Introduction
par Gérard Wormser

Politique
Barack Obama recevant dans le Bureau ovale. Il n'est pas de symbole plus fort d'une immense victoire politique. Et, ai-je envie d'ajouter, d'une victoire gagnée contre les avocats de l'éthique. Que n'a-t-on entendu médire de la politique quand les avocats d?affaires et les juristes d'entreprise, au nom des conseils d?administration et des actionnaires, réussissaient à imposer les contrats privés, les effets de levier et les chartes internes au détriment des équilibres de gestion ? Le cynisme des équipes représentant les États-Unis après le 11 Septembre invoquait un réarmement moral couvrant les actions combinées des fournisseurs de guerre et des prêteurs sans scrupules. À l'image d'un Colin Powell, finalement rallié à Barack Obama après avoir loyalement servi les présidences des deux Bush, en service commandé pour servir les « preuves » du surarmement irakien aux Nations Unies, c'est sur une faillite de la morale que se fonde la légitimité d'Obama. C'est le sens d'une victoire obtenue en mobilisant une génération lassée des atermoiements qui avaient conduit Gore et Kerry à la défaite : l'insistance de l'équipe de campagne d'Obama sur l'activité internet, sur la multiplicité des dons a greffé un plébiscite sur la posture impeccable d'un candidat annonçant la régénération politique d'une nation mixte, et plus que tout la conscience de ne pas remettre le tiroir-caisse à un homme d'argent. C'est ce qui fait de ce nouveau mandat une immense victoire politique.

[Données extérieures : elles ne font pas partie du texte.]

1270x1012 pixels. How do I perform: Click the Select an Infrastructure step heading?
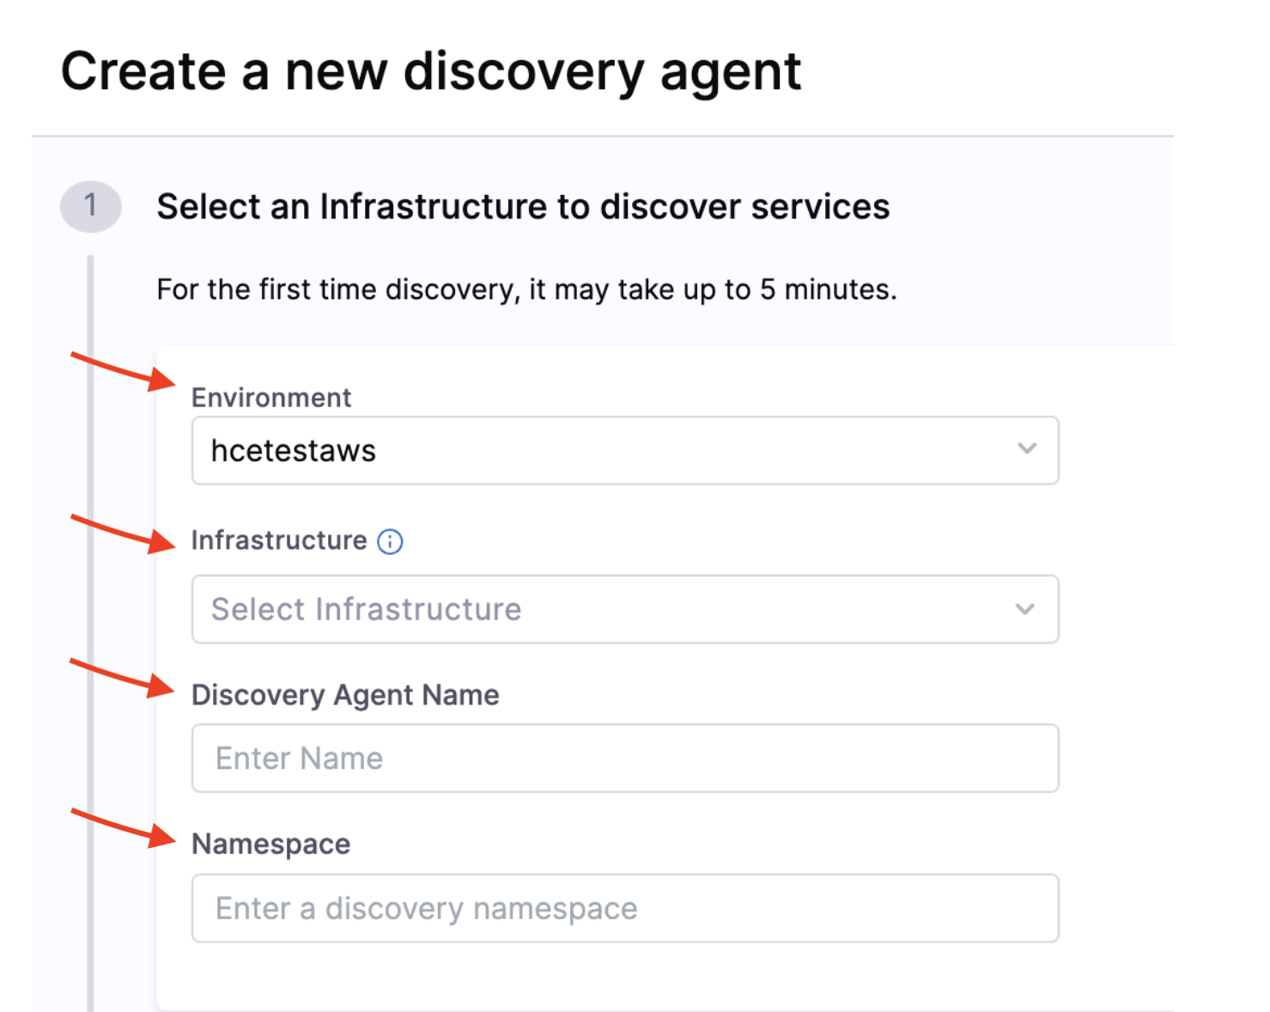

     Nous avions tous besoin d'elle. D'un jour à l'autre, les comportements jusqu'ici tolérés deviennent criticables, ainsi que l'indiquent les premiers actes du président. Ordonner la fin des poursuites contre les prisonniers de Guantanamo, rétablir le financement public d'associations soutenant les femmes dans la nécessité d'avorter, affirmer la nécessité de parler avec tous ses ennemis, rappeler la misère des villages du monde et l'histoire des parias, évoquer les sacrifices demandés à tous, c'est renforcer la scénographie washingtonienne qui mobilise la scène créée par l'urbaniste français Pierre Charles l'Enfant dès 1791, soit au lendemain de la Fête de la Fédération du 14 juillet 1790 au Champ de Mars parisien. Si le Mémorial de Lincoln où Martin Luther King fit culminer la marche pour les droits civiques symbolise la fin de l'esclavage, le salut de Nelson Mandela relie la nouvelle présidence aux premières abolitions, décrétées sous la Révolution française : la République noire de Haïti symbolise aujourd'hui une part des effets du reniement des promesses révolutionnaires, qui ouvrait la voie aux Planteurs des Caraïbes et du Sud des États-Unis pour écrire dans leur obscène opulence une page sombre de l'histoire du monde : il fallut des Faulkner, des Césaire ou un Édouard Glissant pour l?écrire. Suivant les rituels les plus anciens, le nouveau président s?offre en sacrifice au peuple qu'il représente. Son investiture donne prise sur ses actes à venir autant qu'elle marque une rupture avec les temps antérieurs. Elle invite à juger du nouveau règne par un critère à la portée universelle qui s'applique à l'action de tous les féodaux du royaume. La faillite du moralisme constitue donc la bonne nouvelle de ce début d'année. Pendant quelques temps, les discours culpabilisants n'auront plus de prise.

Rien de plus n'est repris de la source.